The difference and relation between graph database and relational database

Last Update:2017-03-19 Source: Internet

Author: User

Tags data structures neo4j value store

Developer on Alibaba Coud: Build your first app with APIs, SDKs, and tutorials on the Alibaba Cloud. Read more ＞

I recently used a graphical database to support a start-up project. In the process of using this kind of graphics database is actually very interesting. So here's a brief introduction to you.
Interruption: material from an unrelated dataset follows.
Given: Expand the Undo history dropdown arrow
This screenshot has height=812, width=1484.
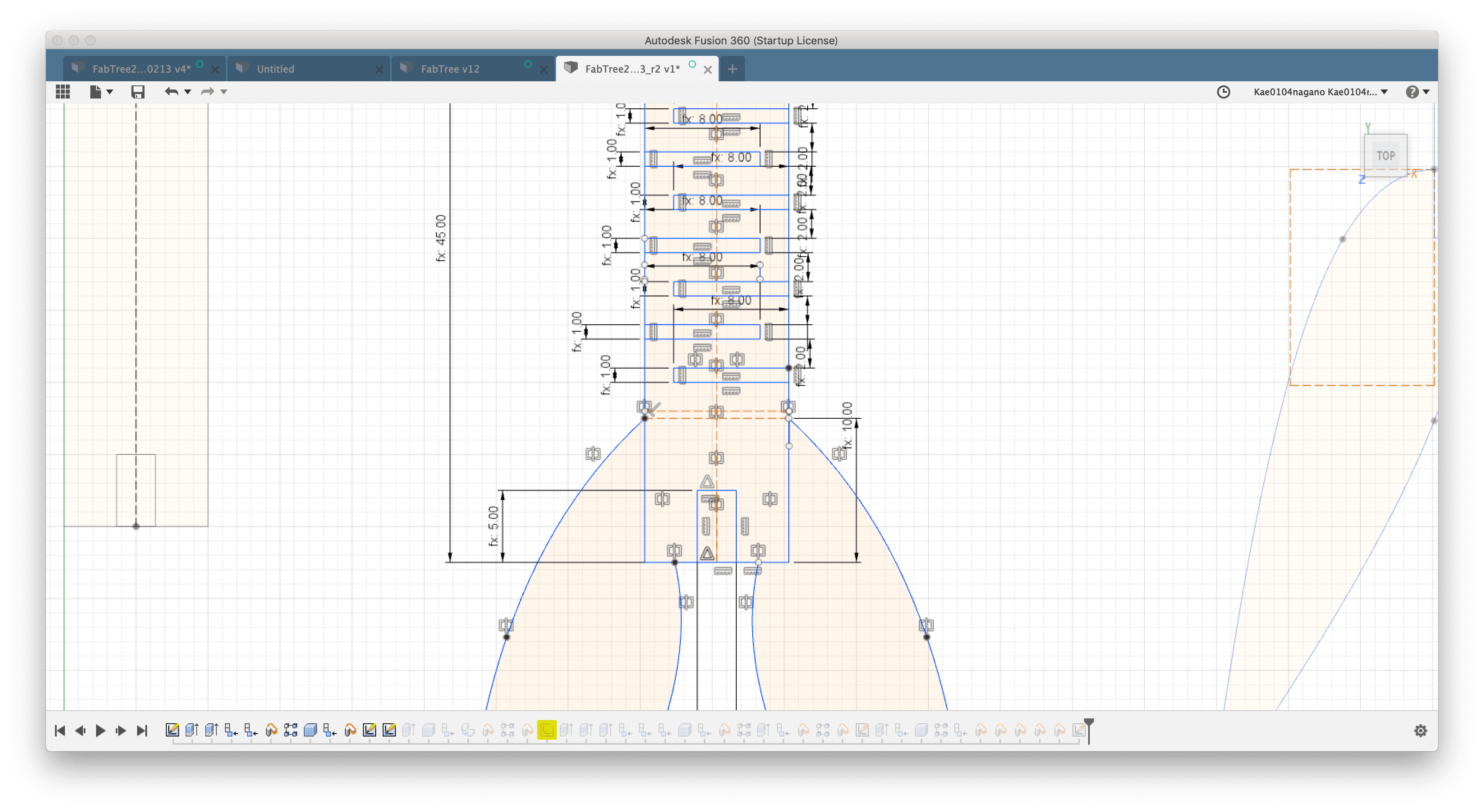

The NoSQL database is believed to have been heard. They can often be used to deal with a series of problems that traditional relational databases are difficult to solve. Typically, these NoSQL databases are divided into four Graph,document,column family and Key-value store. These four types of databases use different data structures, respectively, to record the information. So the scenarios they apply to are different.

The most special one is the graph database. It can be said that it is very different from a series of other NoSQL databases: a rich relationship representation, complete transactional support, but no pure scale-out solution.

In this article, we will make a brief introduction to the industry's very popular graphical database neo4j.

Introduction to Graphical databases

I believe that you and I, in the use of relational database often encounter a series of very complex design problems. For example, each actor in a movie often has a supporting role in the main character, but also has the Director, special effects and other people's participation. Often these people are abstracted into the person type, which corresponds to the same database table. At the same time a director can also be an actor in other movies or TV dramas, more likely a singer, or even an investor in some film and television company (yes, I do use Vicki as a template for this example). And these studios are often a series of films, the management of TV dramas. This interrelated relationship is often complex, and there are often several different relationships between the two entities:

When trying to model these relationships using a relational database, we first need to establish a series of tables representing various entities: a table representing people, a table for a movie, a table for a TV show, a table for a movie company, and so on. These tables often need to be linked by a series of related tables: These relate tables to record which movies a person has been in, what dramas they have played, what songs they have sung, and what companies they are investing in. At the same time we need to create a series of related tables to record who is the protagonist in a movie, who is a supporting role, who is the director, who is the special effects and so on. As you can see, we need a large number of association tables to document this complex set of relationships. After more entities are introduced, we will need more and more association tables, which makes the relational database-based solution cumbersome and error-prone.

The crux of all this is that the relational database is designed for the basic idea of entity modeling. The design philosophy does not provide direct support for the relationships between these entities. When it is necessary to describe the relationship between these entities, we often need to create an association table to record the association between these data, and these association tables are often not used to record data other than the exception key. In other words, these association tables also simply simulate the relationship between entities through the functionality already available in a relational database. This simulation leads to two very bad results: the database needs to indirectly maintain the relationship between the entities through the association table, resulting in inefficient execution of the database, and a sharp increase in the number of associated tables.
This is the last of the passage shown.